Brownback trailed his Democratic opponent in most polls leading up to the election in November, but kept his job in November, despite his failed experiment in conservative fiscal policy. A suddenly competitive Senate race, and $5 million in television ads from outside groups gave Brownback just enough of a boost to defeat Democrat Paul Davis (who only got $3.7 million from outside groups) by four percentage points.
There wasn’t much time to celebrate. One day after Brownback’s victory, state officials revealed that Kansas would have a $297 million budget shortfall by next summer.
Last week, Brownback announced his plan to close the latest hole in Kansas’ budget: cut $70 million in spending and divert $200 million into the state general fund from highway projects, pensions, and other reserves. Brownback’s measures just kick the fiscal can another year down the road, when the shortfall previously projected at $436 million will have grown to $648 million. Meanwhile, Kansas’ is expected to collect $1 billion less than its projected expenses in 2015 and 2016. That’s why the door has even opened slightly to a rollback of the tax cuts Brownback is so proud of.

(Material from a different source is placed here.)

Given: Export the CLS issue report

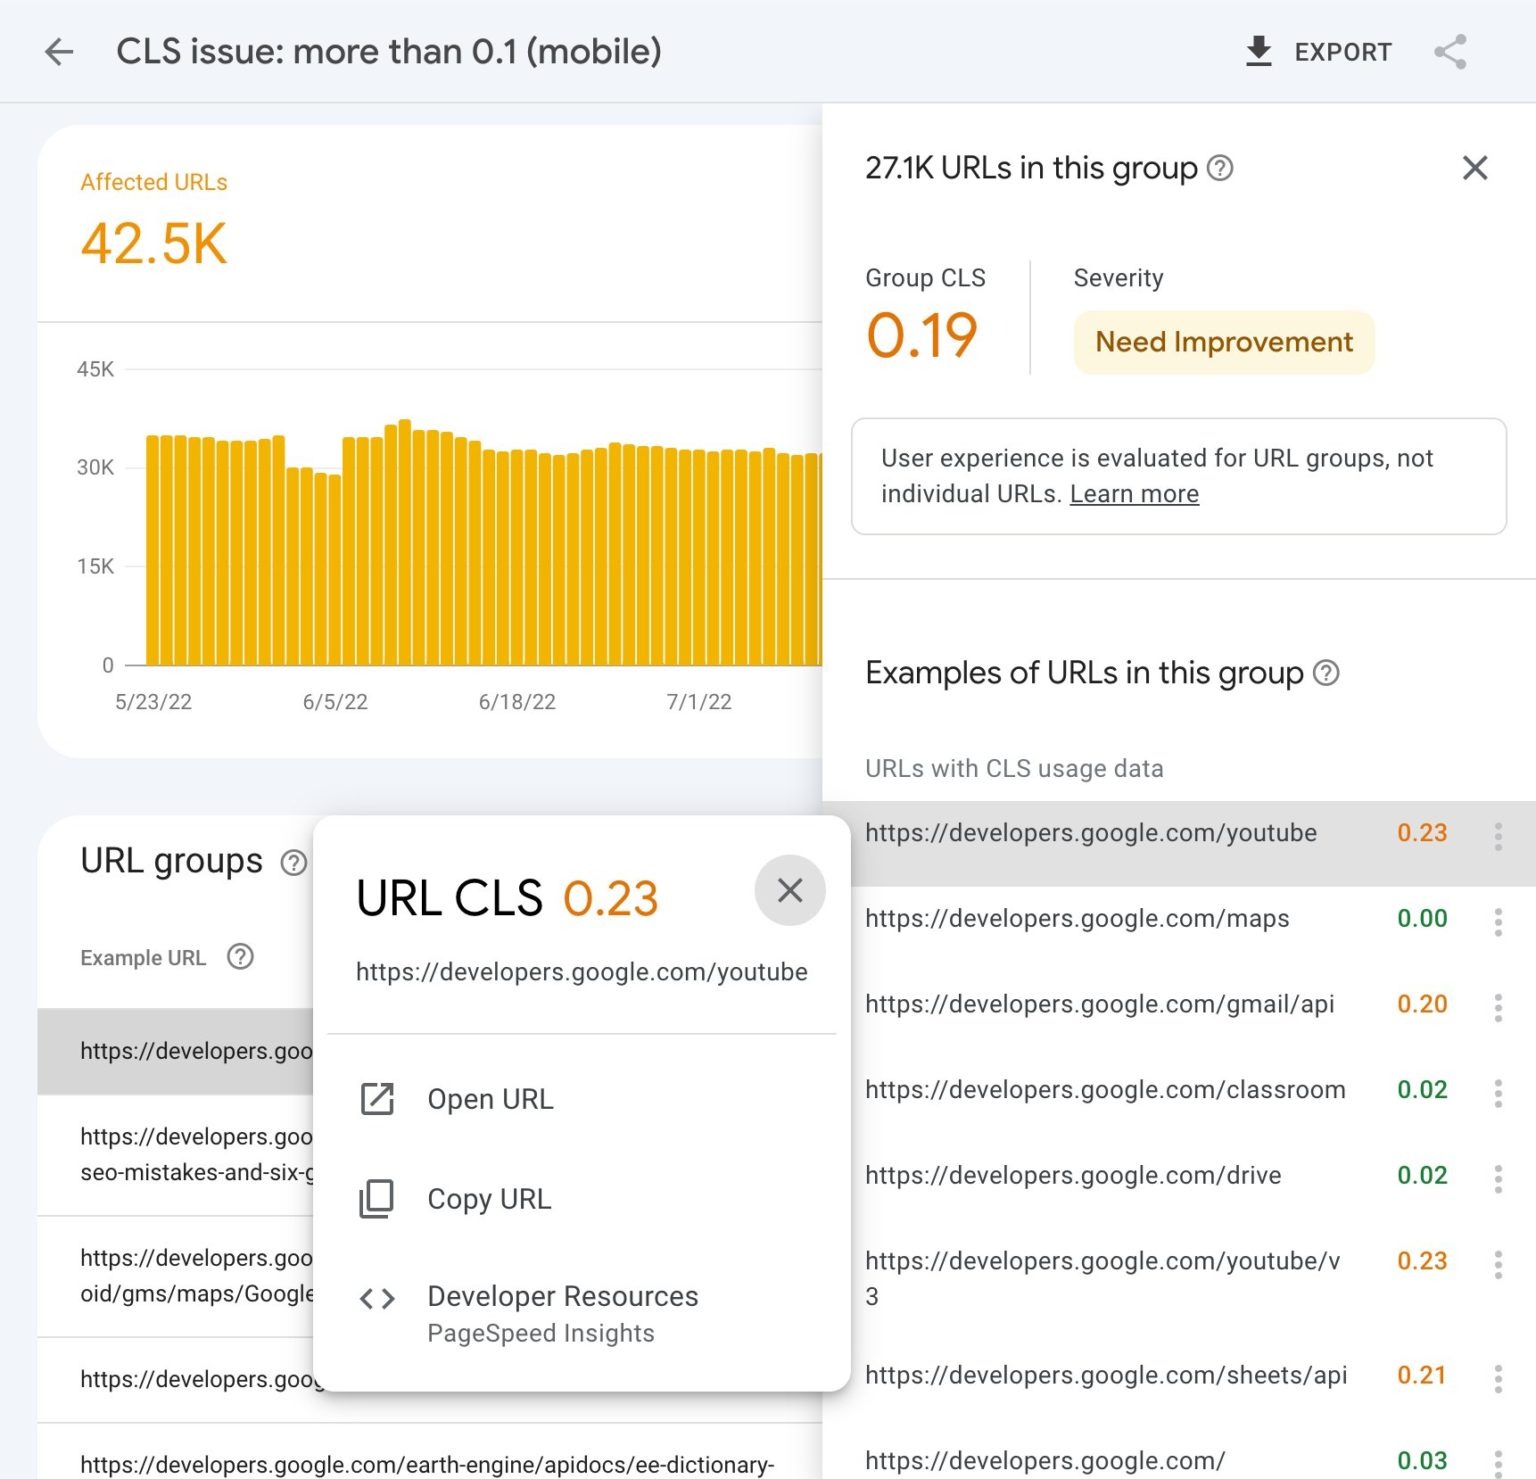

Desperate times call for desperate measures. Maybe that’s why a rabidly anti-Obamacare governor like Brownback, who still blames Obamacare for the budget shortfall his own tax cuts created, has turned to Obamacare to bandage the holes in Kansas’ budget. As part of his short-term effort to close out this year’s shortfall, Brownback is transferring $55 million from Kansas Department of Health and Environment’s fee fund. The fund is a by-product of a Medicaid drug rebate program funded by the Affordable Care Act, a k a “Obamacare.”
Taking $55 million from Obamacare is like putting a Band-Aid on a severed artery. It won’t cure the conservative failure that ails Kansas.